(Records of locating words and elements)
# # # # #
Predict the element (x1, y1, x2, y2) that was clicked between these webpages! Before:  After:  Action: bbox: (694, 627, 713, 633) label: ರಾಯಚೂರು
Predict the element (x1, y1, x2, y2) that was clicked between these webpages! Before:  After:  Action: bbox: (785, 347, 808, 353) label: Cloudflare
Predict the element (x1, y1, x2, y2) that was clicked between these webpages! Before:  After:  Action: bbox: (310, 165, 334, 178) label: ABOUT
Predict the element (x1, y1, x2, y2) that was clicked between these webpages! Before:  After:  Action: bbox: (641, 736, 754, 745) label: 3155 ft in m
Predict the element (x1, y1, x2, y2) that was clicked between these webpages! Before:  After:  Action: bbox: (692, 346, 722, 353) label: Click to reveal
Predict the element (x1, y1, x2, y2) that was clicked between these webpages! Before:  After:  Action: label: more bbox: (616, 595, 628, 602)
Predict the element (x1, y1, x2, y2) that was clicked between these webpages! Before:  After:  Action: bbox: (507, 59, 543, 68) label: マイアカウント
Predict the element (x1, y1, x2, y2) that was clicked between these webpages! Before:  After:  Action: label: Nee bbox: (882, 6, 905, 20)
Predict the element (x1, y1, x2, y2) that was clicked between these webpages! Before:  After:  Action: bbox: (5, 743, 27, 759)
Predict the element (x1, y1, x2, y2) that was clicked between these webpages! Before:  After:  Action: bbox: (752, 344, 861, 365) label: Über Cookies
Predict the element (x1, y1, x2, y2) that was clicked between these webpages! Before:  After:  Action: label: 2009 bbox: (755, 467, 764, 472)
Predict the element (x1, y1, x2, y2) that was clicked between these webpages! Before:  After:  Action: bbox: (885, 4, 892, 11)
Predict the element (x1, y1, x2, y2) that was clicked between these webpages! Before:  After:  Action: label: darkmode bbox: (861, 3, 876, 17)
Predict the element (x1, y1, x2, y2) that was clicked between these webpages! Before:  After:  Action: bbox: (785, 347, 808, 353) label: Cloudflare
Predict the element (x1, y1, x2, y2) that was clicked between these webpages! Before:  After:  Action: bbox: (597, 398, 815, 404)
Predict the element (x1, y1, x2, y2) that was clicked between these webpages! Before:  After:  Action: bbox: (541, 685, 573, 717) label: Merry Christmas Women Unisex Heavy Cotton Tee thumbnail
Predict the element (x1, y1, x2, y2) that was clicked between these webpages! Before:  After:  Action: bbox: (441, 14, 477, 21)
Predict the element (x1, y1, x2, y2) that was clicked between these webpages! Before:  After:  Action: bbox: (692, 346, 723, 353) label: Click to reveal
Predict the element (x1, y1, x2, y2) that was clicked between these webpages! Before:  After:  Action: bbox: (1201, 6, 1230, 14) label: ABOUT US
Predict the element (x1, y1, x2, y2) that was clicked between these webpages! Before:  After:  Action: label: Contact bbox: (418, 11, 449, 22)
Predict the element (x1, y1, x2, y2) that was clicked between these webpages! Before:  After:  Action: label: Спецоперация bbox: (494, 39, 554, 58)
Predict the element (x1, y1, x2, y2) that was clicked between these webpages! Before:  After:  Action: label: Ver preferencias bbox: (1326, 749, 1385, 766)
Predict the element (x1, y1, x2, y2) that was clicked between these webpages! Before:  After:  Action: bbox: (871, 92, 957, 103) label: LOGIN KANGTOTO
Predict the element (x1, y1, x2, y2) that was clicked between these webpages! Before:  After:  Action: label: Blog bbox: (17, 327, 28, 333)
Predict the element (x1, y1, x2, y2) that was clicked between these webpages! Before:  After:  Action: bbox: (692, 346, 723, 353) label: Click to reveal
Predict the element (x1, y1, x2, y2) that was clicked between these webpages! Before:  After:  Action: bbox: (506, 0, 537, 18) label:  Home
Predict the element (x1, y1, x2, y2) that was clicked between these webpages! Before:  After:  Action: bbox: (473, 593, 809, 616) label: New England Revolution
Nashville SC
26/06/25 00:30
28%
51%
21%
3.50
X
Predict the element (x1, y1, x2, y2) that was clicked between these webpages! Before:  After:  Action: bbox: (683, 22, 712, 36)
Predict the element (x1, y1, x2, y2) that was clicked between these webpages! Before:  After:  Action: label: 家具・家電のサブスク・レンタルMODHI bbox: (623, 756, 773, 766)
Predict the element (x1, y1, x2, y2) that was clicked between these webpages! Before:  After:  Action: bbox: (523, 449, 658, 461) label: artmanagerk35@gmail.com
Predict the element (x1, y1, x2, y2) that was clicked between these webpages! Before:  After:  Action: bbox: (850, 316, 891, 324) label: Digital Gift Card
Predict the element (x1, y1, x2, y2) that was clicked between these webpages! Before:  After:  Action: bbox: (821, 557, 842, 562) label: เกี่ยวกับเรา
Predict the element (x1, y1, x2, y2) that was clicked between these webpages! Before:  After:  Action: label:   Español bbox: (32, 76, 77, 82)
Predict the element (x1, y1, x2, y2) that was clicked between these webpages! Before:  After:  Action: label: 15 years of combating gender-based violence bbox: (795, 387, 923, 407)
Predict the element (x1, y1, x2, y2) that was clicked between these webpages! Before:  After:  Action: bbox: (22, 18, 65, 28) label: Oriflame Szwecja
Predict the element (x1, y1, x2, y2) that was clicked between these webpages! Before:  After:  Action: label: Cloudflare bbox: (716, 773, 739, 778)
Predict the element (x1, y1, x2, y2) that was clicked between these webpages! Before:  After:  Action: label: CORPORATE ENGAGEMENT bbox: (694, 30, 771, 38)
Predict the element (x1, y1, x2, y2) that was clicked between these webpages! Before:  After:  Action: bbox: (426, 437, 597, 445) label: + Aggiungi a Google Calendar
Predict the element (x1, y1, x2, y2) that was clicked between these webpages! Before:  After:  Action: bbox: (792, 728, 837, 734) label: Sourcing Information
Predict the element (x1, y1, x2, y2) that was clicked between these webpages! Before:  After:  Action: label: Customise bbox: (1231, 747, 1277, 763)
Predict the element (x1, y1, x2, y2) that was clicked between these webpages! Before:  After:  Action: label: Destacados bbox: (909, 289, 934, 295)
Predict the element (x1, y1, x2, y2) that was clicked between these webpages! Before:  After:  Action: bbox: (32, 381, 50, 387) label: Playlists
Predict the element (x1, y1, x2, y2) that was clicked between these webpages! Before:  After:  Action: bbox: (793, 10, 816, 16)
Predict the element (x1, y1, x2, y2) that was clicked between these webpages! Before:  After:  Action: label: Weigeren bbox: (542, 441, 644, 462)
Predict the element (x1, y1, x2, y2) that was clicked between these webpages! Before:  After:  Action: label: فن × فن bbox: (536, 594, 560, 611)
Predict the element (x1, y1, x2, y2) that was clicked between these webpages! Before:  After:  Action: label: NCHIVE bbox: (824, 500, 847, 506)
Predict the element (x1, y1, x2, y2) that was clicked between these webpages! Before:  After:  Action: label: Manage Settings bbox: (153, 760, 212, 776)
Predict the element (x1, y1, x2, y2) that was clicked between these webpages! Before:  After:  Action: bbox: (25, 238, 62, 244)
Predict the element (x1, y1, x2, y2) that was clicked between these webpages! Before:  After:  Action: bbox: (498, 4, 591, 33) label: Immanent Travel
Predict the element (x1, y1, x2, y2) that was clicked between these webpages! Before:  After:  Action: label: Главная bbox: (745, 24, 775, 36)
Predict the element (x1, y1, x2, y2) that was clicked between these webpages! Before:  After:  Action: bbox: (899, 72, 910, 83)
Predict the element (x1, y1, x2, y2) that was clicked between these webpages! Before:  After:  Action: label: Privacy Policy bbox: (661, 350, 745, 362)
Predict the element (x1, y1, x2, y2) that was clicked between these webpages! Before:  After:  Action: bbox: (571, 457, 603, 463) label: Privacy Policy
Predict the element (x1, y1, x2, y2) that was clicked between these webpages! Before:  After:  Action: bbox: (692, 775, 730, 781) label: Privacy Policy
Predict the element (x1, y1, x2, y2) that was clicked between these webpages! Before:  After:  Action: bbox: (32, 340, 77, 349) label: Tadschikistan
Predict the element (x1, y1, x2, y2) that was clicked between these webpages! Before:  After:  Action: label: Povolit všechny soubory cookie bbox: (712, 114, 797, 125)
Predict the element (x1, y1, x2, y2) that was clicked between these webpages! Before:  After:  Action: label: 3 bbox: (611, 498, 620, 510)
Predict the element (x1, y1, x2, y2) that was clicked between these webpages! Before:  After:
# # # # #
Problem details: Reproduce verbatim the items from the line containing "398, 815, 404)" through the line containing "39, 554, 58)", including both of those lines.

Output:
Predict the element (x1, y1, x2, y2) that was clicked between these webpages! Before:  After:  Action: bbox: (597, 398, 815, 404)
Predict the element (x1, y1, x2, y2) that was clicked between these webpages! Before:  After:  Action: bbox: (541, 685, 573, 717) label: Merry Christmas Women Unisex Heavy Cotton Tee thumbnail
Predict the element (x1, y1, x2, y2) that was clicked between these webpages! Before:  After:  Action: bbox: (441, 14, 477, 21)
Predict the element (x1, y1, x2, y2) that was clicked between these webpages! Before:  After:  Action: bbox: (692, 346, 723, 353) label: Click to reveal
Predict the element (x1, y1, x2, y2) that was clicked between these webpages! Before:  After:  Action: bbox: (1201, 6, 1230, 14) label: ABOUT US
Predict the element (x1, y1, x2, y2) that was clicked between these webpages! Before:  After:  Action: label: Contact bbox: (418, 11, 449, 22)
Predict the element (x1, y1, x2, y2) that was clicked between these webpages! Before:  After:  Action: label: Спецоперация bbox: (494, 39, 554, 58)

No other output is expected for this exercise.